BBC Formula 1 coverage demonstrates how Flash is evolving

Last week the BBC launched a new interactive circuit guide application as part of their coverage of Formula 1, which returned to the BBC this year.

What I found particularly interesting was seeing a direct comparison of how Flash was used back in 2003 and how it is being used now, to deliver essentially the same type of content.

In the intervening period we have of course seen advances in computer hardware, broadband availability and the capability of Flash Player; as such, our expectations as consumers as to the quality, richness and performance of online experiences have also changed significantly.

Here is a screen shot of the BBC’s interactive circuit guide application animation, originally created in 2003, but used for several years after that:

f1_2003.jpg

The circuit guide combines a simple, static map of the course, together with current position, gear and speed and provides an audio commentary of the track.

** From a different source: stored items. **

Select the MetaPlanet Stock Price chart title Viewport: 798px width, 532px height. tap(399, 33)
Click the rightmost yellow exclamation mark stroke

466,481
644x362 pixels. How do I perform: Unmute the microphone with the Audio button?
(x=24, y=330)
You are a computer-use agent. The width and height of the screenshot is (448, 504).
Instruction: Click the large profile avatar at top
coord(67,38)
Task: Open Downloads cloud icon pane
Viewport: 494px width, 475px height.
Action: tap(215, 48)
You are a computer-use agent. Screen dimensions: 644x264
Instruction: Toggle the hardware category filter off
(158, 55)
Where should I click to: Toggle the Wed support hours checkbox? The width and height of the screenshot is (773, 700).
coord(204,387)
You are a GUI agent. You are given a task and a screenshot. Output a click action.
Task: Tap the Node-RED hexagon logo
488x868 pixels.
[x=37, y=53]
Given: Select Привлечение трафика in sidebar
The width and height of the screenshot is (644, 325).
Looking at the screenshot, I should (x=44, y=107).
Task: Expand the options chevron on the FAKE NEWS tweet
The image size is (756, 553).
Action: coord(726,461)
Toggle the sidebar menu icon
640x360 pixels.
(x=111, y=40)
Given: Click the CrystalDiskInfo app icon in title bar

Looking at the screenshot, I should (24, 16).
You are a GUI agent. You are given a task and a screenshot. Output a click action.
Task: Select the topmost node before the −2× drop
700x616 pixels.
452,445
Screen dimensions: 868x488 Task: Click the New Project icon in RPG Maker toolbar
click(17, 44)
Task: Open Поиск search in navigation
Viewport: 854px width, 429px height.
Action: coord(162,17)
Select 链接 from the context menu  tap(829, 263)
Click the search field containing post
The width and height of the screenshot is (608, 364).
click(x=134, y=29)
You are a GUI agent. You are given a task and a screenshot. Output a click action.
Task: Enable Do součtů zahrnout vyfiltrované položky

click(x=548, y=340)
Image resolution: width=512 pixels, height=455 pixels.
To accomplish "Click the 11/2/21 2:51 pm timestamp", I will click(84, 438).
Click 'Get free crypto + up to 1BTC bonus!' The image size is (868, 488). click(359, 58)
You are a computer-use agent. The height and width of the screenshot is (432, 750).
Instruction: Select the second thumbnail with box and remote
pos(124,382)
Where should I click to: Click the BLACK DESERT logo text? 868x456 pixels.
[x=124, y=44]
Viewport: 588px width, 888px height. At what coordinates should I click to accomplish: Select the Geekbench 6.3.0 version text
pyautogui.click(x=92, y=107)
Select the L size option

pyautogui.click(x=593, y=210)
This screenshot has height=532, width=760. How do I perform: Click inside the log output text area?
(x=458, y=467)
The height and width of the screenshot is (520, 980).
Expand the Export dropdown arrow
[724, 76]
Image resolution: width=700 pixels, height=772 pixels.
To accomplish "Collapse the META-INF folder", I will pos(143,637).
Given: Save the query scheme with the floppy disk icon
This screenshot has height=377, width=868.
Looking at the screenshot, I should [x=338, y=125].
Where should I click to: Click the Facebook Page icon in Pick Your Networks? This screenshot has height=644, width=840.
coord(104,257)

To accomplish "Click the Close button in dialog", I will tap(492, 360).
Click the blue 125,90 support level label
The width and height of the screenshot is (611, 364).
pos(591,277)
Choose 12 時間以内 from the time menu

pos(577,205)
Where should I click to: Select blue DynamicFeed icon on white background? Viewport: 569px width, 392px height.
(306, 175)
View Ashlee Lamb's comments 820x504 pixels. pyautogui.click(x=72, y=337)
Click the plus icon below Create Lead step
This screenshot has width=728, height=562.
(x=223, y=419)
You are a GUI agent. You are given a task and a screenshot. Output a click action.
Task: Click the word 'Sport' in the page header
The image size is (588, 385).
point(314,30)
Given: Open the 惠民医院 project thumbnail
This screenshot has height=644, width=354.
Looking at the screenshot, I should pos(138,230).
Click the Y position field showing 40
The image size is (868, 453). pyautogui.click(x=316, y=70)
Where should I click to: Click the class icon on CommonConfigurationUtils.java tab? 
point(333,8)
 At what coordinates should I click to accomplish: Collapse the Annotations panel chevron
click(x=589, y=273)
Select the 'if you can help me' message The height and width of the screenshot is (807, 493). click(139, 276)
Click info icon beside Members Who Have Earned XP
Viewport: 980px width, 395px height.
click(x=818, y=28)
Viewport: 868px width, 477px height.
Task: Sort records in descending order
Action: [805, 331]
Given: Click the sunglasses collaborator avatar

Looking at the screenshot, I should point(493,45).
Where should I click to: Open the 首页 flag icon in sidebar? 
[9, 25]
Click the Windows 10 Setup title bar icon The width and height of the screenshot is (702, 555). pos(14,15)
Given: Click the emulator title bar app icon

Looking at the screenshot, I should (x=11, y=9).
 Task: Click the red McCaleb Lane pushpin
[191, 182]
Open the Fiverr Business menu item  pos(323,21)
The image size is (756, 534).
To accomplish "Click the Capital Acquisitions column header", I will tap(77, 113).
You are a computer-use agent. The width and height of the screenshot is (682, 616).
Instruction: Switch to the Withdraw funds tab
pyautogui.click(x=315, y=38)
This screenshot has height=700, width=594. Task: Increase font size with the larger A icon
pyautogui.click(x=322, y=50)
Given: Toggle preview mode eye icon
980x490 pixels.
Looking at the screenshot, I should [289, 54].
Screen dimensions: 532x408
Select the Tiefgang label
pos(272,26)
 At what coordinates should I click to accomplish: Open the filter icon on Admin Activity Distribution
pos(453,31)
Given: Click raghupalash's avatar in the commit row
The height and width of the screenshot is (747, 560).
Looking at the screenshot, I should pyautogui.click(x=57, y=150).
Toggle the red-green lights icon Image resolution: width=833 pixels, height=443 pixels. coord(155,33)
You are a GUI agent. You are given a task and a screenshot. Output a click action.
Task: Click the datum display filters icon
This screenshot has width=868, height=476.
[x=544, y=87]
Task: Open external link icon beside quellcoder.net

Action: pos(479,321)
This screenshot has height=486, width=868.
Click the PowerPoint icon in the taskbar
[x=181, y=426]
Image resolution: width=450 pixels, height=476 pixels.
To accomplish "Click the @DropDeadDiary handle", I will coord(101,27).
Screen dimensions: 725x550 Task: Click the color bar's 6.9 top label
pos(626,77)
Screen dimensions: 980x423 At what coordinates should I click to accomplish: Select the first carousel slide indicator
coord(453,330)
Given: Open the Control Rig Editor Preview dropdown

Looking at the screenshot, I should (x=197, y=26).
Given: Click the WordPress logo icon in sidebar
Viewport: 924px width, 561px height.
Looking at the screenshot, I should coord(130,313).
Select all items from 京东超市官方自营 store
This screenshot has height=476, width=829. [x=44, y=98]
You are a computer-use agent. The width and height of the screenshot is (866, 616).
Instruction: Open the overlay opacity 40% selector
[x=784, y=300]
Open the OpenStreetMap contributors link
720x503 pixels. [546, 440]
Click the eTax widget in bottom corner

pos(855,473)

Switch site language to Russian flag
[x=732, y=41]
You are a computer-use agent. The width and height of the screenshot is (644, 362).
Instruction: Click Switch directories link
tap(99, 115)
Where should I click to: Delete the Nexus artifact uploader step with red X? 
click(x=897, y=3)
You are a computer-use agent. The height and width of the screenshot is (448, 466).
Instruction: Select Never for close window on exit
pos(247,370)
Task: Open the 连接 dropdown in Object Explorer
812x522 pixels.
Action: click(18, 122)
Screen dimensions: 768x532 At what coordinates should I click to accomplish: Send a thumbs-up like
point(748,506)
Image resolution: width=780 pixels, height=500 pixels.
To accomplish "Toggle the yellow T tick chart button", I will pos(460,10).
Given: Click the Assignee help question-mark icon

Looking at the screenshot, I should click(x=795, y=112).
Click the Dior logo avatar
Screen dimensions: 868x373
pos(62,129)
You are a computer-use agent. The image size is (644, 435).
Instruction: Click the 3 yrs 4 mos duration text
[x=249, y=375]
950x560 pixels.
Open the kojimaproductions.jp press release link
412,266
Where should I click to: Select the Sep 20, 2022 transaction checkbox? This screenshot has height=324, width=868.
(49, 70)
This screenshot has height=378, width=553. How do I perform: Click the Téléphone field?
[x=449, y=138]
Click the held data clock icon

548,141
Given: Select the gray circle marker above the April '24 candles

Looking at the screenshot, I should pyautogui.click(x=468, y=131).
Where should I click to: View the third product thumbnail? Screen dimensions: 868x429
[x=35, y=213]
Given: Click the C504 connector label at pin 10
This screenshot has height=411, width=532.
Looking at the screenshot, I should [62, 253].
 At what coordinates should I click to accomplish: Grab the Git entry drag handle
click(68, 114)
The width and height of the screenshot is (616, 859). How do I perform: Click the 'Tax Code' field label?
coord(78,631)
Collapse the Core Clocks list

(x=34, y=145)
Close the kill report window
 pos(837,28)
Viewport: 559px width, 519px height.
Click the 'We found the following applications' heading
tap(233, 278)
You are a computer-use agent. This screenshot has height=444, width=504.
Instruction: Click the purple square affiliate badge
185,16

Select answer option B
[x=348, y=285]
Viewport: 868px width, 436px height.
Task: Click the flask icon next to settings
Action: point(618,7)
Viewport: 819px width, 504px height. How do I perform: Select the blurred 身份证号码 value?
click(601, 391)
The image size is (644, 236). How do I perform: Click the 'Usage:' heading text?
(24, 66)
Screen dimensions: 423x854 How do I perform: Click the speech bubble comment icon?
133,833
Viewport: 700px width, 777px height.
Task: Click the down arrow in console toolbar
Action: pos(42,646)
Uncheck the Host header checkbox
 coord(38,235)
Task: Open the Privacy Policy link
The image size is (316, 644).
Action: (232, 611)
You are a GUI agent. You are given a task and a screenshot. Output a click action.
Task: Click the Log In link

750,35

You can view the animation here and will note from the bottom of that page that “the movie is 340k and should take no more than 2 minutes to download” 😉

Fast forward to today and you can see that the revised circuit guides have almost no resemblance to the original – here are some screen shots of this year’s guide, together with a commentary as to what’s new:

f1_2009_1.jpg

The circuit maps have been rendered in 3D and are interactive, so that the user can change the viewing perspective and select to watch videos, commentary or a visual fly through from various points of interest along the track.

f1_2009_2.jpg

The performance of Flash Player is being stretched to deliver high quality 3D fly-throughs – during which you can choose to adjust the camera angle in real-time, view circuit information or watch the driver’s lap with full telemetry data.

f1_2009_3.jpg

Finally, whilst the original version featured just an audio narrative, the 2009 edition of course includes video; as well the driver’s view of the lap, there is also archive material presented for each of the courses to add to the depth of content available.

Overall, this is an impressive use of Flash Player by the BBC, with the development team leveraging the Away3D library to create a rich, interactive and engaging experience.

It will be interesting to see how the recently-launched Flash Player 10, with its improved rendering performance, 3D effects and Pixel Bender support, will be leveraged by applications such as this in the future, as there is no doubt that our expectations will only continue to rise.